*** DATA FOR ANALYSIS ***

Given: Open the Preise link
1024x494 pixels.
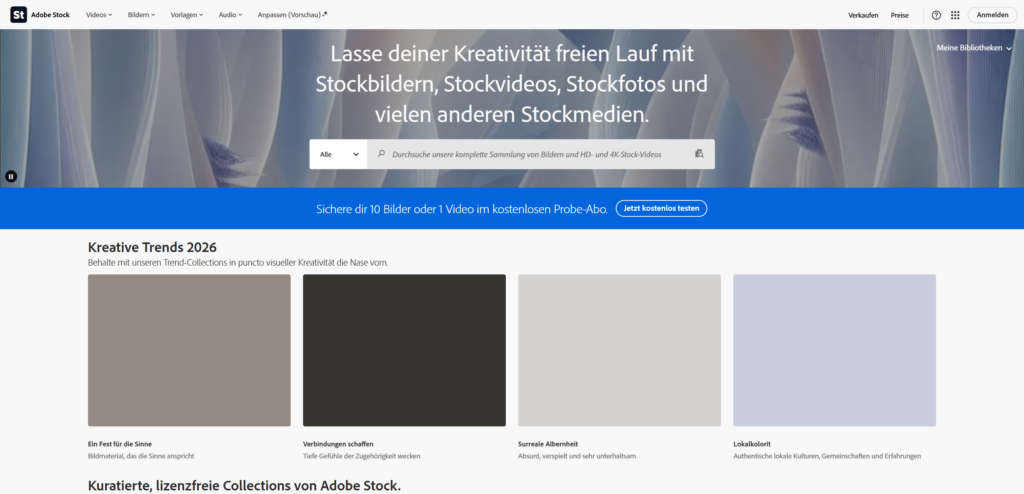Looking at the screenshot, I should pyautogui.click(x=900, y=15).
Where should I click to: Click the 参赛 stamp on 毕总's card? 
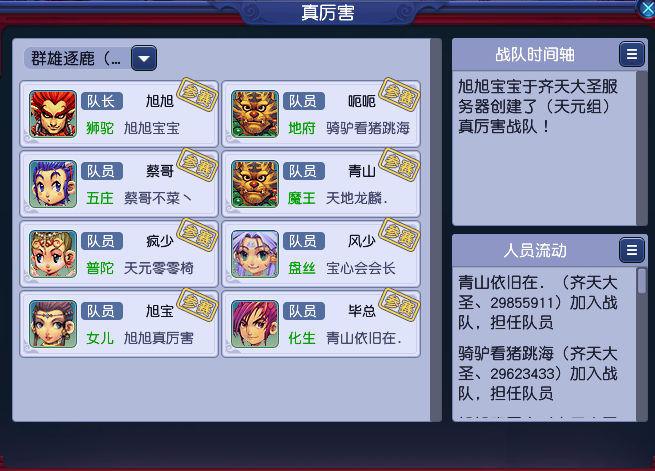point(399,305)
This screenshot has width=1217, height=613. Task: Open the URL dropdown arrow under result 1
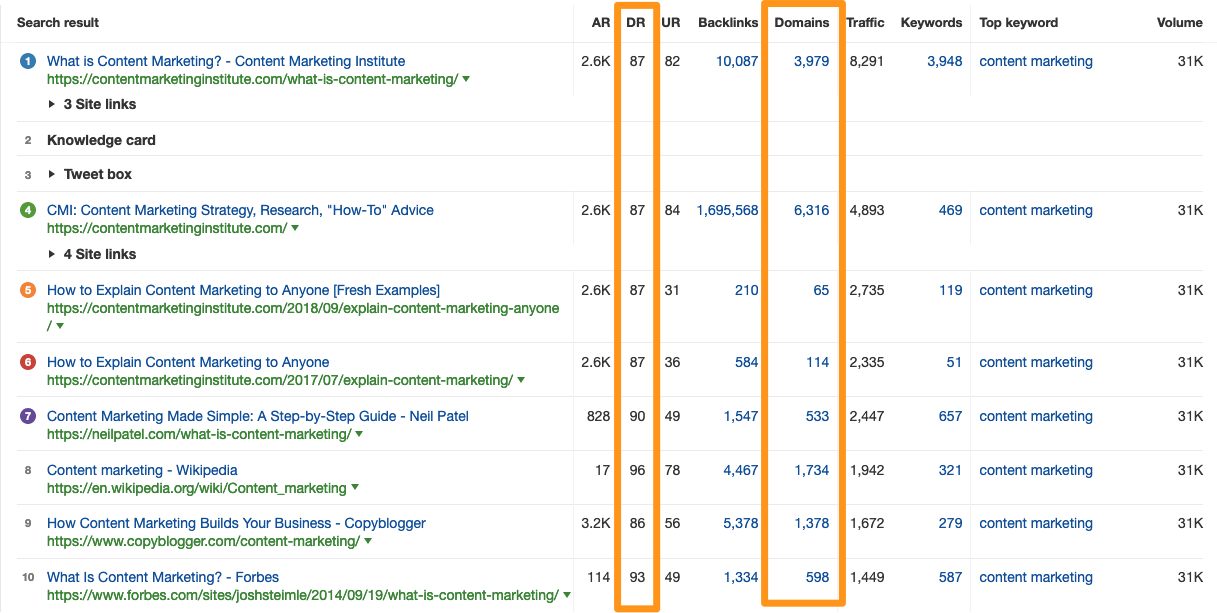pos(467,79)
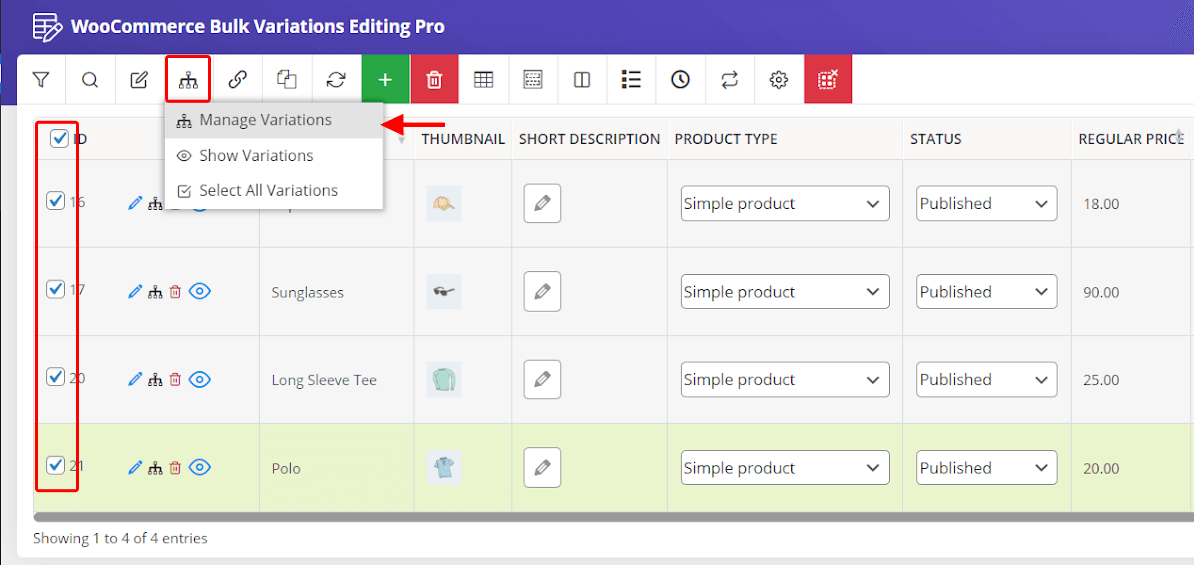Open product type dropdown for Long Sleeve Tee
The height and width of the screenshot is (565, 1194).
[784, 380]
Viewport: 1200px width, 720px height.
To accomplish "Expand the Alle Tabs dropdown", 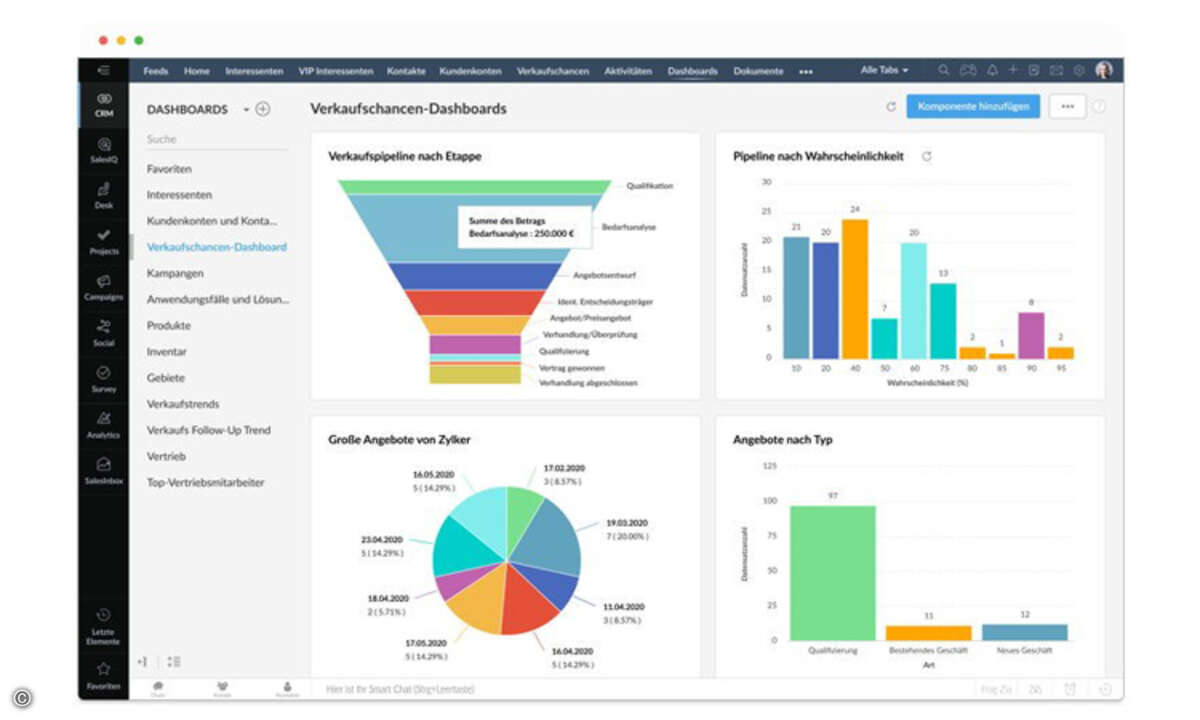I will tap(885, 71).
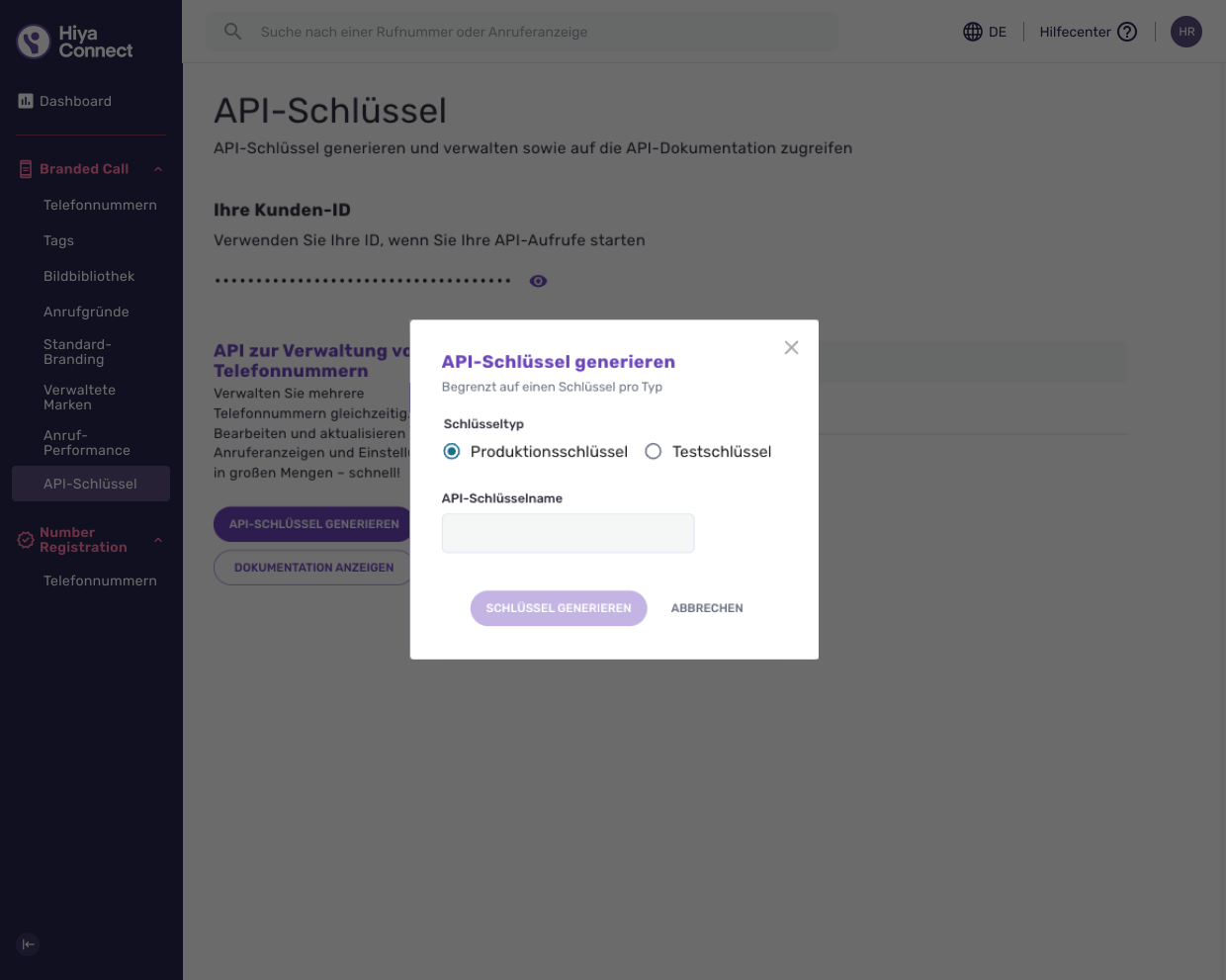This screenshot has height=980, width=1226.
Task: Open the HR user avatar
Action: click(1186, 32)
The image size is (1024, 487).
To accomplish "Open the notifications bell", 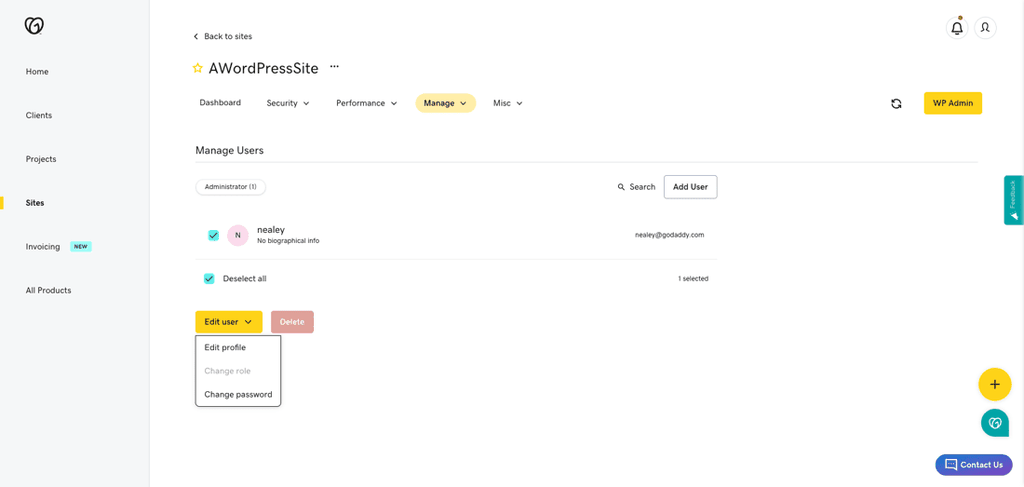I will [957, 28].
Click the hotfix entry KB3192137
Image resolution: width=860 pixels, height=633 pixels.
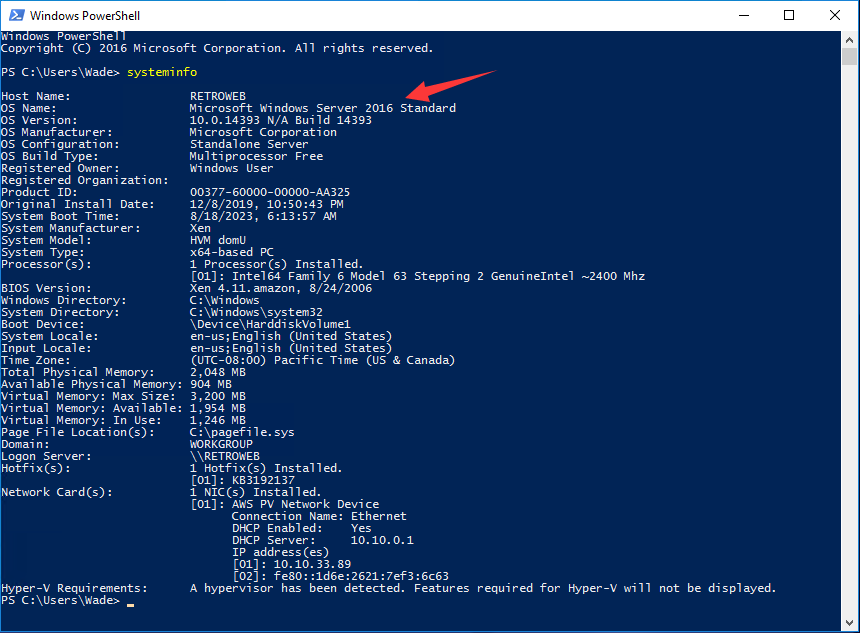point(263,480)
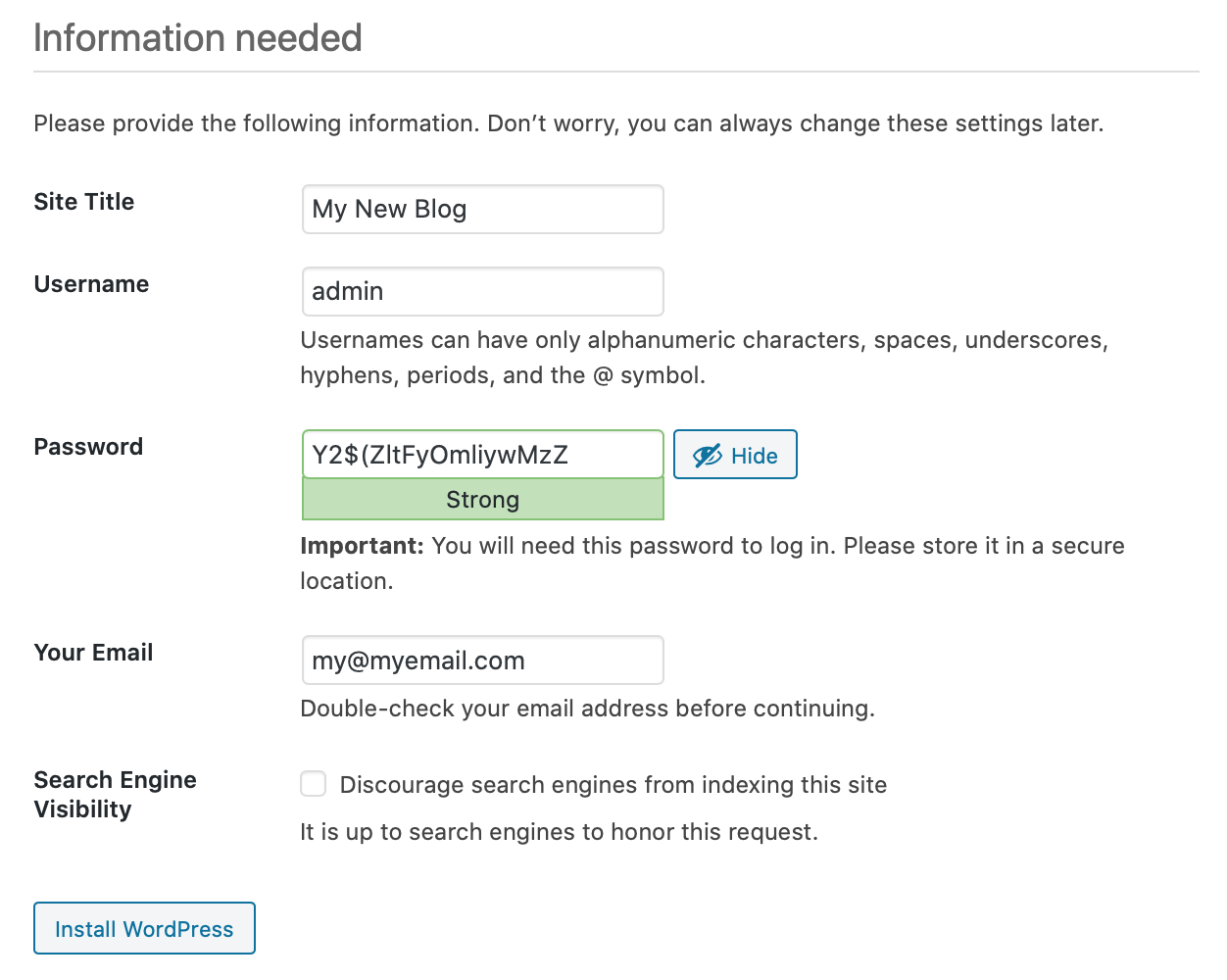1227x980 pixels.
Task: Hide the password using the Hide button
Action: click(x=735, y=455)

*** End of DATA FOR ANALYSIS ***

Leave the pictures out and reproduce exactly the lines from the line with "Image resolution: width=860" to the end of the material above.

• SOLUTION:
Image resolution: width=860 pixels, height=633 pixels.
point(263,480)
1227x980 pixels.
Task: Hide the password using the Hide button
Action: click(x=735, y=455)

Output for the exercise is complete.